* [抜粋]
令和7年度市政運営に関する基本的考え方

更新日:2025年03月25日

ページID : 8546

1 はじめに

令和7年度の市政運営に関する基本的考え方につきまして御説明申し上げます。
令和7年を迎えた今、我が国は様々な課題に直面しております。昨年の元日に発生した能登半島地震の被災地においては、追い打ちをかけるような水害に見舞われ、まさに自然の脅威を見せつけられたところでございます。その爪痕は1年以上経過しても一向に癒えず、日常を取り戻すことができない多くの被災者がいらっしゃることは、自然災害が改めて私たちに防災・減災の重要性を突きつけているところでございます。
また、少子高齢化の進行、地域経済の活性化、物価高騰への対応、エネルギー問題など、地方自治体として取り組むべき課題は山積しております。さらに、デジタル化の推進や環境問題への対応も急務となっています。

* [問題の説明]
市政運営の基本的考え方について、次の1.〜3.が本文と合っているかを「はい」か「いいえ」で答え、判断の決め手となる本文の語句をそのまま引用する。
1. 能登半島地震は昨年の元日に発生した。
2. 被災地の爪痕は1年以上たってすでに癒えた。
3. デジタル化の推進は急務とされている。

* [提示資料]
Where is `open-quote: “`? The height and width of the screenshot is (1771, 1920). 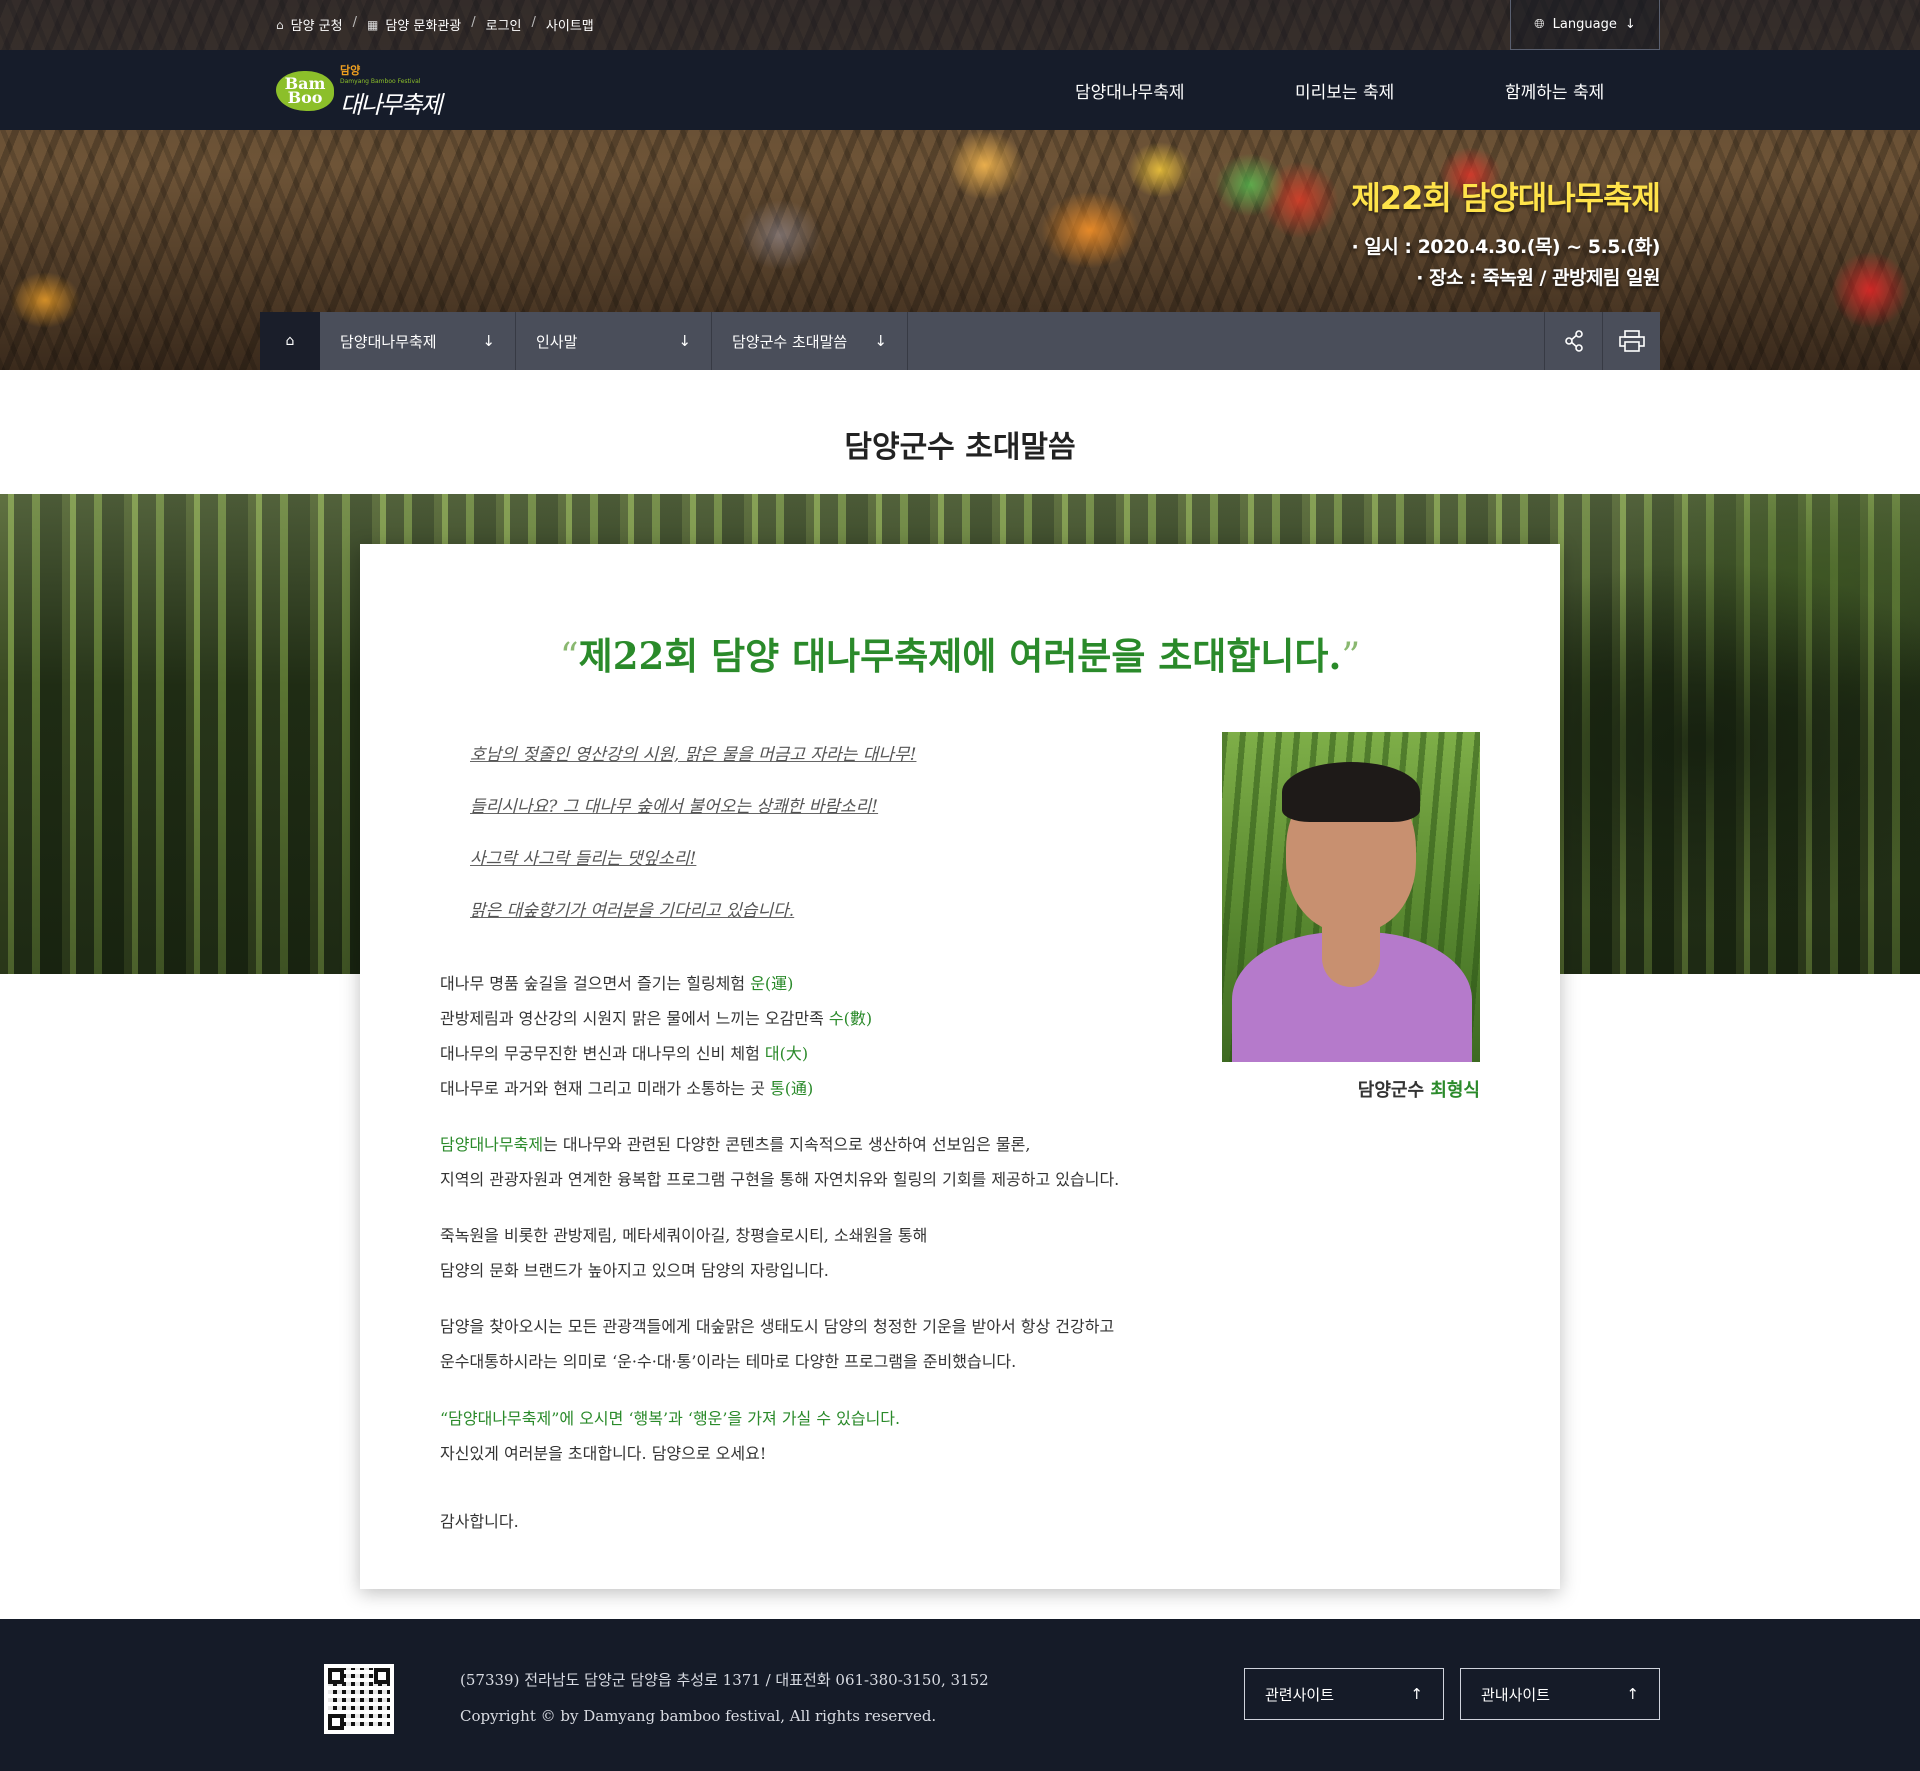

--

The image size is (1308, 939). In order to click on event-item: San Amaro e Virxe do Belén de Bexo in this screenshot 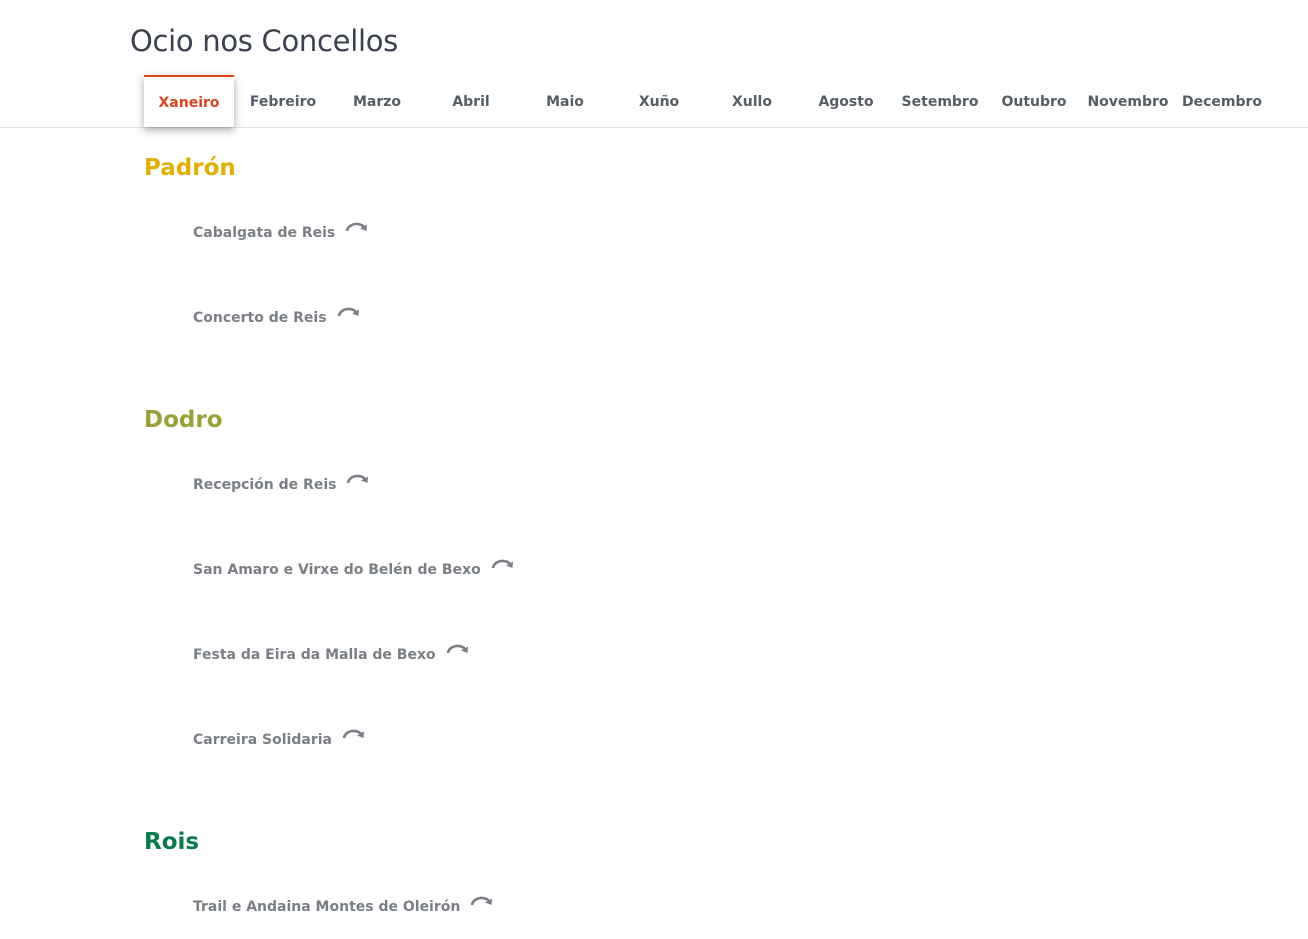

* [完成した課題]
1. はい。「昨年の元日に発生した能登半島地震」
2. いいえ。「その爪痕は1年以上経過しても一向に癒えず」
3. はい。「デジタル化の推進や環境問題への対応も急務となっています」